I was staggered. Was this some new diabolic ruse of the Friend family? Or had I, incredibly, been given an ally when all hope seemed gone? I put my arm around her, drawing her close so that I felt her young breasts pressed against me. She was weeping passionately now. I kissed her hair. She shivered and clung closer.

“Tell me,” I said. “Marny, baby, tell me. What are they doing to me?”

“I can’t... I can’t... I...”

She pulled herself out of my grasp. She looked down at me, her face spattered with tears.

“I can’t... I can’t...”

She put her hand up to her mouth. She gave a little whimper. She turned, abruptly, and ran out of the room.

Chapter 12

I hurried
the wheel chair out onto the porch.

“Marny,” I called. “Marny, come back.”

She was running down the grass path away from me. She paid no attention. In a moment she was out of sight through the arch which led to the swimming pool.
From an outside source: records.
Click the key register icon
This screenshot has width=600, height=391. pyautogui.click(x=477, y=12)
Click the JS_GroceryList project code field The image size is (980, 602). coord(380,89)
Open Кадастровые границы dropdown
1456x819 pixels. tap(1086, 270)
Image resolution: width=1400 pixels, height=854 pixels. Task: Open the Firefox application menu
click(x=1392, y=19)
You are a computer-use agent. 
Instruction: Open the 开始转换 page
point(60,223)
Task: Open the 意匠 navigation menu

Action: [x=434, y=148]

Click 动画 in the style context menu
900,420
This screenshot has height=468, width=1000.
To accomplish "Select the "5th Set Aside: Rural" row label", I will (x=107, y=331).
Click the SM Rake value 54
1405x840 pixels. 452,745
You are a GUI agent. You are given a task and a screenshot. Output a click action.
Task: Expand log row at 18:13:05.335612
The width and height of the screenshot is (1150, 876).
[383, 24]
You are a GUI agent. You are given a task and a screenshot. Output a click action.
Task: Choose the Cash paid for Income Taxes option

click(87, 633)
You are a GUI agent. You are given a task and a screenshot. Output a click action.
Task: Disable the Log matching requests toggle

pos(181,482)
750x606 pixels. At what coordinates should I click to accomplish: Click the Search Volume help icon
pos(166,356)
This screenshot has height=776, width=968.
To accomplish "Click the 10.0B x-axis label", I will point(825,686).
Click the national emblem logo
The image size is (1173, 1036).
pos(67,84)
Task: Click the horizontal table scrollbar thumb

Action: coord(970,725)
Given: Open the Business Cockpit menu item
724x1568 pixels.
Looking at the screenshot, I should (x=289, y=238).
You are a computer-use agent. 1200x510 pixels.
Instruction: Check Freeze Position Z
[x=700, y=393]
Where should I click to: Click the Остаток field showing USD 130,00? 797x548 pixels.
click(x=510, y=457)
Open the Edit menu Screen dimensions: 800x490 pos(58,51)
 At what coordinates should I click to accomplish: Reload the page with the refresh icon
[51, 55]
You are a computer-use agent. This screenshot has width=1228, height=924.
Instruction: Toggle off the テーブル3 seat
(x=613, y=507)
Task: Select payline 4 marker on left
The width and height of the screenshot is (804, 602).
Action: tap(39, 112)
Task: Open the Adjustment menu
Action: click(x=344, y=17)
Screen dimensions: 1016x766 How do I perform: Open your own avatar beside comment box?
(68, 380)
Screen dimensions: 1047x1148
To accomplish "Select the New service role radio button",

Fiends. That ominous word echoed in my ears. Mimsey, Selena, Nate—they’re all fiends.

And it was Marny who had said it, Marny who was in the conspiracy, Marny who knew exactly what they were going to do to me.

“Hello, dear. All alone?”

I looked up. Mrs. Friend had come out of the library and was moving towards me. Her massive beauty was opulent as the blossoming flower-beds. She had a wicker garden basket looped on one arm. In her hand she carried a large pair of garden shears. Who did she remind me of? One of the Fates? The Fate who cuts the thread of life?

“How nice, dear. I thought you’d be down with the others by the pool. We can have a little visit together. Let’s go around the corner into the patio. It’s shady there.”